SUPPLIED INFORMATION:

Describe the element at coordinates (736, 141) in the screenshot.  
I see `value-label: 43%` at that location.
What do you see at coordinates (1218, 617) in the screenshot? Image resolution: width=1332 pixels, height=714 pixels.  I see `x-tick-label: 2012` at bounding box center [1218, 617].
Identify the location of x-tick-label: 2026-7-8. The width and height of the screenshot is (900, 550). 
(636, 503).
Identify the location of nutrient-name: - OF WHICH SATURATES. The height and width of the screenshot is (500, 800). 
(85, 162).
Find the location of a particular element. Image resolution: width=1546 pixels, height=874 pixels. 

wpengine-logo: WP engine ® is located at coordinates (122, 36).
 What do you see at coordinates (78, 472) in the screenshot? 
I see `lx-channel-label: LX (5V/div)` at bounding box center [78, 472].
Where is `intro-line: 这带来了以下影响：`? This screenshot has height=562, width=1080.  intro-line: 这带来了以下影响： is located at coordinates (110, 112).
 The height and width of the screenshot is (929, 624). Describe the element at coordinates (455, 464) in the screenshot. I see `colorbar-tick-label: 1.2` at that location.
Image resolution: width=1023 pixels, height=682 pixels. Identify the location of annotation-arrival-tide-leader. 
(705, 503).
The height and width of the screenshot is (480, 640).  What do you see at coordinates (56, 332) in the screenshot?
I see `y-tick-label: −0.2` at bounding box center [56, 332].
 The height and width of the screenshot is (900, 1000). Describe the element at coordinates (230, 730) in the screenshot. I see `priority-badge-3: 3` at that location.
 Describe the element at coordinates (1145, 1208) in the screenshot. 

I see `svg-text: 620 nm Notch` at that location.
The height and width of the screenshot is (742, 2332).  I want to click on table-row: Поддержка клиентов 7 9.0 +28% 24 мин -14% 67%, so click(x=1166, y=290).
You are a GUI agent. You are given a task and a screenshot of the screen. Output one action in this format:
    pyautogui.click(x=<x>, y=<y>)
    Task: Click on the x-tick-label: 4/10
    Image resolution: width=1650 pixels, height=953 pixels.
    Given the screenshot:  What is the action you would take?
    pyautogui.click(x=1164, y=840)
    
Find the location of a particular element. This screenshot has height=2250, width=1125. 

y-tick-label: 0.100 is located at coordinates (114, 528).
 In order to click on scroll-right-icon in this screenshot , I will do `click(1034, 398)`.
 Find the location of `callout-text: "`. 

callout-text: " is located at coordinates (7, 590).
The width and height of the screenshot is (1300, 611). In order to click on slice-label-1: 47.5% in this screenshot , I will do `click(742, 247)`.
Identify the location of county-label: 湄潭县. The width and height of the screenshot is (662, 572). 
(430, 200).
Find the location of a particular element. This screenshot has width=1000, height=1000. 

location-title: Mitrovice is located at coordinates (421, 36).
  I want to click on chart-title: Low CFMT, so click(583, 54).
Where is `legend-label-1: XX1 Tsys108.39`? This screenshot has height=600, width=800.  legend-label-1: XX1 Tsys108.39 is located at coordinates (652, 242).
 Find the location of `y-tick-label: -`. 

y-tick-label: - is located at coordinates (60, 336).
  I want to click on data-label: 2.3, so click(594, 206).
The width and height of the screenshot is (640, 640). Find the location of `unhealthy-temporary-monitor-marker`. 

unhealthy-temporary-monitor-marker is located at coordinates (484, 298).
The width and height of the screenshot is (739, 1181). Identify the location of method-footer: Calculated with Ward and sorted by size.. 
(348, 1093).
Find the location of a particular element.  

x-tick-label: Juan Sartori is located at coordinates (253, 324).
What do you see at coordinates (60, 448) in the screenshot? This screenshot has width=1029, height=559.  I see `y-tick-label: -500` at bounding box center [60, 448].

WHAT IS REQUIRED:
Extract the lines from the one containing "What do you see at coordinates (1218, 617)" through the one containing "wpengine-logo: WP engine", and repeat them without any change.

TASK ANSWER:
What do you see at coordinates (1218, 617) in the screenshot? Image resolution: width=1332 pixels, height=714 pixels.  I see `x-tick-label: 2012` at bounding box center [1218, 617].
Identify the location of x-tick-label: 2026-7-8. The width and height of the screenshot is (900, 550). 
(636, 503).
Identify the location of nutrient-name: - OF WHICH SATURATES. The height and width of the screenshot is (500, 800). 
(85, 162).
Find the location of a particular element. Image resolution: width=1546 pixels, height=874 pixels. 

wpengine-logo: WP engine ® is located at coordinates (122, 36).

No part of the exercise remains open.